22 of 397 comments (clear)

  1. Re:x10^2?! by biggknifeparty · · Score: 3, Informative

    Product: Rocket Drive (2 gig)
    Manufacturer: Cenatek
    Web site: Product Information
    Price (MSRP): $2,999 (as tested)
    Release Date: Available Now

  2. Yes, but this one ... by Tensor · · Score: 5, Informative

    Keeps that data after the pc is turned off, which i bet your amstrad didn't do.

    It has an external supply that keeps the card powered.

    And i believe this is the whole point of this card, its pretty much useless otherwise.

    Also the xfer speeds are limited to PCI (66mhz) speeds, that is why "its only" 2x as fast as a U160 scsi.

  3. Why this beats a traditional ram drive. by lavaforge · · Score: 4, Informative

    This is really pretty interesting.

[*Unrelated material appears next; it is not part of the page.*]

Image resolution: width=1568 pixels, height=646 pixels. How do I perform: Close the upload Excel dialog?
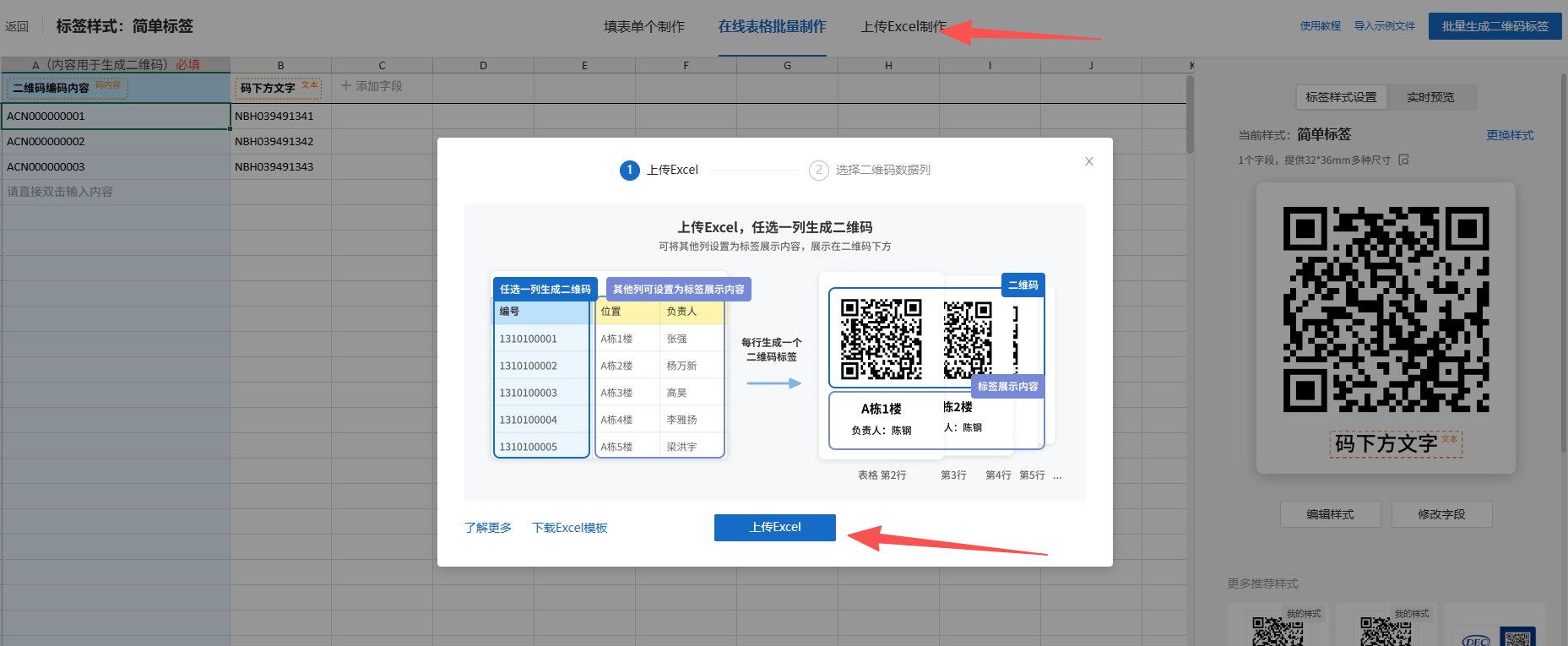click(x=1089, y=161)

The device has it's own power supply that actually allows you to save data when you shut down your computer. It doesn't seem like it would be too reliable, but it does provide a reason as to why this is better than a traditional RAM drive (provided you have it hooked up to a UPS).

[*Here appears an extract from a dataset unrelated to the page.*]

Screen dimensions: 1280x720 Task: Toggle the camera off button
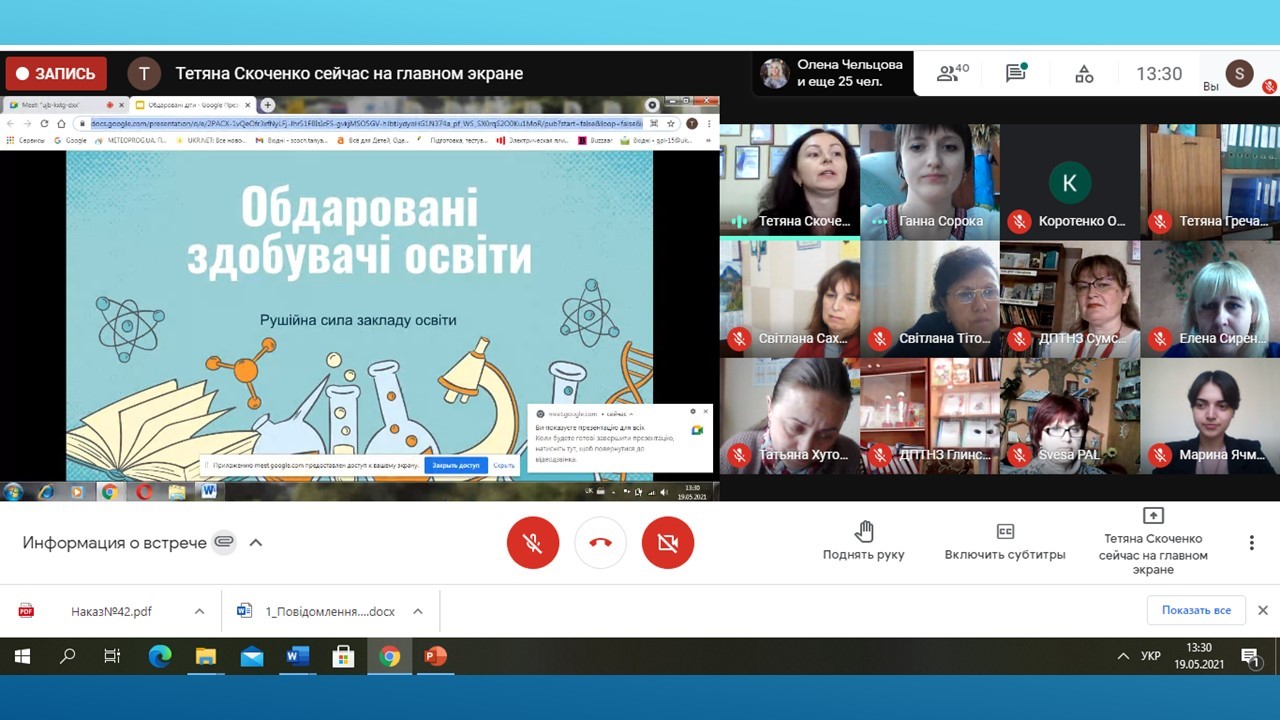click(667, 543)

  4. Not limited to 2 GB by delta407 · · Score: 5, Informative

    The official website lists the capacity as 4 GB.

  5. Re:x10^2?! by BigBir3d · · Score: 2, Informative
    Here are the MSRP pricing for the rocket drives.
    Rocket Drive DL (no memory)

    $399 USD RDB-000-M, 512 MB Rocket Drive
    $599 USD RDB-001-G, 1 GB Rocket Drive
    $699 USD RDB-002-G, 2 GB Rocket Drive
    $799 USD RDB-004-G, 4 GB Rocket Drive

    Rocket Drive Standard (with memory)

    $999 USD RDS-000-M, 512 MB Rocket Drive
    $1,799 USD RDS-001-G, 1 GB Rocket Drive
    $2,999 USD RDS-002-G, 2 GB Rocket Drive
    $4,999 USD RDS-004-G, 4 GB Rocket Drive


    i hope they put some sweet memory in there...
  6. RAM disk vs RAM drive by ThogScully · · Score: 3, Informative

    I know this article doesn't exactly seem to be chock full of information, but the comments can at least be intelligent.

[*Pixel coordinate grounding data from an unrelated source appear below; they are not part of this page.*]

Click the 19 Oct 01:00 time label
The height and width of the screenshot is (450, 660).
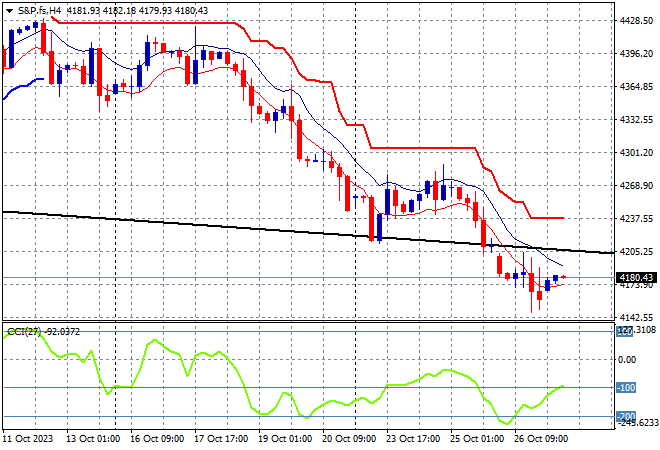tap(285, 439)
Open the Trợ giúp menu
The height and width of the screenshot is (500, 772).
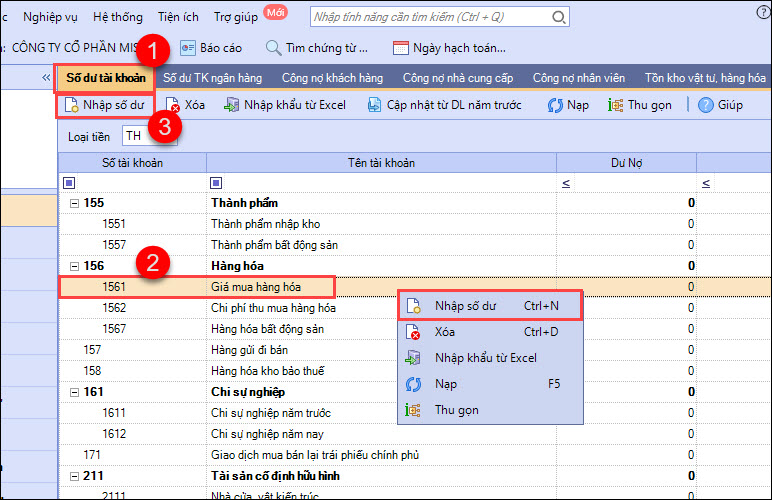[235, 17]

    This is different from using a RAM disk and just using RAM for a disk drive. A RAM drive can actually store information - which is something that RAM disks, which aren't really storage devices at all, cannot do.

    This even means you can store stuff and it's still gonna be there when you reboot. Although, granted, this isn't exactly new technology. I remember talking with a company at Internet World probably 6 or 7 years ago that sold these things to big companies with deep wallets.

    --
    I've nothing to say here...
  7. According to the article... by myov · · Score: 4, Informative

    The bios is set so you can only put in the amount of memory that was specified by the card. So If I purchased the 2Gig empty card. My only option is to put in 4 sticks of 512 pc133 memory. If I wanted to upgrade my card to 4gig. I would have to pay for an upgrade, and then replace all the sticks of memory with 1024Meg sticks.

    --
    I use Macs to up my productivity, so up yours Microsoft!
  8. Quantum's Rushmore Ultra Solid State Disks by grey3 · · Score: 2, Informative

    Back in 1998, Quantum announces a DRAM-based hard drive. They offered two models, a 1.6GB version which was priced at $39,000 and a 1.07GB version which was priced at $28,000. They seemed revolutionary at the time, but the main drawback was always the price.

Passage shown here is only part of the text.